[Start of section]

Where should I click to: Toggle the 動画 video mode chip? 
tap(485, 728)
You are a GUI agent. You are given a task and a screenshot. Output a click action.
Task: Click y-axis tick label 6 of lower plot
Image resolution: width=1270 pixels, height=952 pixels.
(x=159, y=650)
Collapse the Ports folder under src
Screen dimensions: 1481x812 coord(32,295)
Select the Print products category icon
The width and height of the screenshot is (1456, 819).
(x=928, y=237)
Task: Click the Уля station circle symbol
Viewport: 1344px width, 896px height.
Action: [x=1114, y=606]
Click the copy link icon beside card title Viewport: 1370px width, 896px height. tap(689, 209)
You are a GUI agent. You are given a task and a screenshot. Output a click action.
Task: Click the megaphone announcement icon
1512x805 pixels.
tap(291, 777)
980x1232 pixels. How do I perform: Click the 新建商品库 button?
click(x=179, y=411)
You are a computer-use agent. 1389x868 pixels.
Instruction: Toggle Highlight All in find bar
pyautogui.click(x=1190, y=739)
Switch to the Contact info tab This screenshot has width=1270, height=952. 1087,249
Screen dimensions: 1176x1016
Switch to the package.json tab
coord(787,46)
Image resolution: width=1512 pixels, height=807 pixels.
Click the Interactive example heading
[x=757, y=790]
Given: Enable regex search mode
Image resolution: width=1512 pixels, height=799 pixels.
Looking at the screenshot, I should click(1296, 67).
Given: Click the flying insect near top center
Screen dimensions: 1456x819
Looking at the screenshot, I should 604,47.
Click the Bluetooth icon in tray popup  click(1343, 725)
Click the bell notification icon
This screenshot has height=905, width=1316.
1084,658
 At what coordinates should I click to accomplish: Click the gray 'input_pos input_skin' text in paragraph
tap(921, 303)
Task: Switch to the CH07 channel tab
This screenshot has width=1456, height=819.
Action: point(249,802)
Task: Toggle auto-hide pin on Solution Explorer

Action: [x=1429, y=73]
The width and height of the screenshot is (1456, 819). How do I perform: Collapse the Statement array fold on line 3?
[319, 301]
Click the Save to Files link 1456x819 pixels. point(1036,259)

[End of section]

Type out the records again exactly, line for line.

- **Output below**
Where should I click to: Toggle the 動画 video mode chip? 
tap(485, 728)
You are a GUI agent. You are given a task and a screenshot. Output a click action.
Task: Click y-axis tick label 6 of lower plot
Image resolution: width=1270 pixels, height=952 pixels.
(x=159, y=650)
Collapse the Ports folder under src
Screen dimensions: 1481x812 coord(32,295)
Select the Print products category icon
The width and height of the screenshot is (1456, 819).
(x=928, y=237)
Task: Click the Уля station circle symbol
Viewport: 1344px width, 896px height.
Action: [x=1114, y=606]
Click the copy link icon beside card title Viewport: 1370px width, 896px height. tap(689, 209)
You are a GUI agent. You are given a task and a screenshot. Output a click action.
Task: Click the megaphone announcement icon
1512x805 pixels.
tap(291, 777)
980x1232 pixels. How do I perform: Click the 新建商品库 button?
click(x=179, y=411)
You are a computer-use agent. 1389x868 pixels.
Instruction: Toggle Highlight All in find bar
pyautogui.click(x=1190, y=739)
Switch to the Contact info tab This screenshot has width=1270, height=952. 1087,249
Screen dimensions: 1176x1016
Switch to the package.json tab
coord(787,46)
Image resolution: width=1512 pixels, height=807 pixels.
Click the Interactive example heading
[x=757, y=790]
Given: Enable regex search mode
Image resolution: width=1512 pixels, height=799 pixels.
Looking at the screenshot, I should click(1296, 67).
Given: Click the flying insect near top center
Screen dimensions: 1456x819
Looking at the screenshot, I should 604,47.
Click the Bluetooth icon in tray popup  click(1343, 725)
Click the bell notification icon
This screenshot has height=905, width=1316.
1084,658
 At what coordinates should I click to accomplish: Click the gray 'input_pos input_skin' text in paragraph
tap(921, 303)
Task: Switch to the CH07 channel tab
This screenshot has width=1456, height=819.
Action: point(249,802)
Task: Toggle auto-hide pin on Solution Explorer

Action: [x=1429, y=73]
The width and height of the screenshot is (1456, 819). How do I perform: Collapse the Statement array fold on line 3?
[319, 301]
Click the Save to Files link 1456x819 pixels. point(1036,259)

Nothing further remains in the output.